Jétais en train de lacer ses chaussures. Et puis je me suis dit +mais où va-t-il marcher?+. Il n'a pas besoin de chaussures", explique tranquillement la jeune femme de 26 ans, tout de noir vêtue.
Cette expérience l'a incitée à imaginer des vêtements "linceuls", en soie et en lin, qui enveloppent le corps et la tête des défunts afin, espère-t-elle, de leur offrir des habits agréables et personnalisés pour le dernier voyage.
Lorsque la styliste explique qu'elle dessine des vêtements pour les morts, les gens imaginent souvent qu'il s'agit de déguisements farfelus. "Ce n'est pas du tout ça. Je prends en considération les contraintes de vêtements destinés à être enterrés", confie-t-elle.
"Les contraintes concernant l'environnement sont fondamentales: il ne faut pas polluer la terre avec des plastiques. Il faut aussi être sûr que le tissu est beau et convient à la personne décédée".
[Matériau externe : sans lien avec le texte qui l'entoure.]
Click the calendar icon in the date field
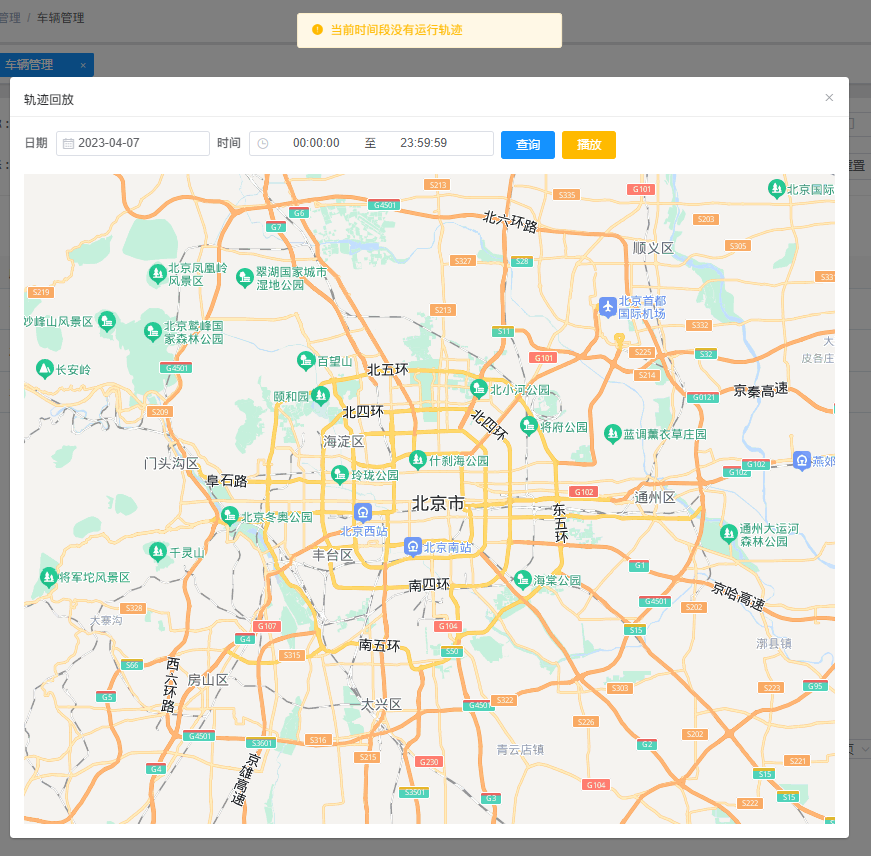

Avant de se décider à étudier le stylisme, Pia Interlandi a brièvement travaillé dans l'ergothérapie, où elle a découvert différents types de matériaux de moulage, comme le plastique utilisé pour couvrir l'épiderme de personnes sévèrement brûlées. Elle s'est même fabriquée une robe avec cette matière.
Plus tard, étudiante en design à Melbourne, l'étudiante s'était montrée tout aussi originale, en faisant appel à des abats d'animaux pour ses travaux...
Un squelette vêtu de polyester "En fait, je suis allée chez le boucher. J'ai acheté un gros paquet d'abats, je les ai coupés et je les ai photographiés", se souvient-elle.
Son attrait pour la mort en tant que période de transformation, l'a incitée à travailler avec des fibres biodégradables, d'apparence solide mais qui se délitent sous l'effet de la décomposition des corps.
L'habitude en Australie d'enterrer les femmes en joli tailleur et les hommes dans leur plus beau costume, quelquefois avec des pantoufles, la mettait mal à l'aise.
"L'idée d'enterrer quelqu'un avec un vêtement en polyester qui va perdurer après sa décomposition me gênait. En fin de compte, vous finirez en squelette vêtu d'une drôle de tenue en polyester", affirme Pia Interlandi.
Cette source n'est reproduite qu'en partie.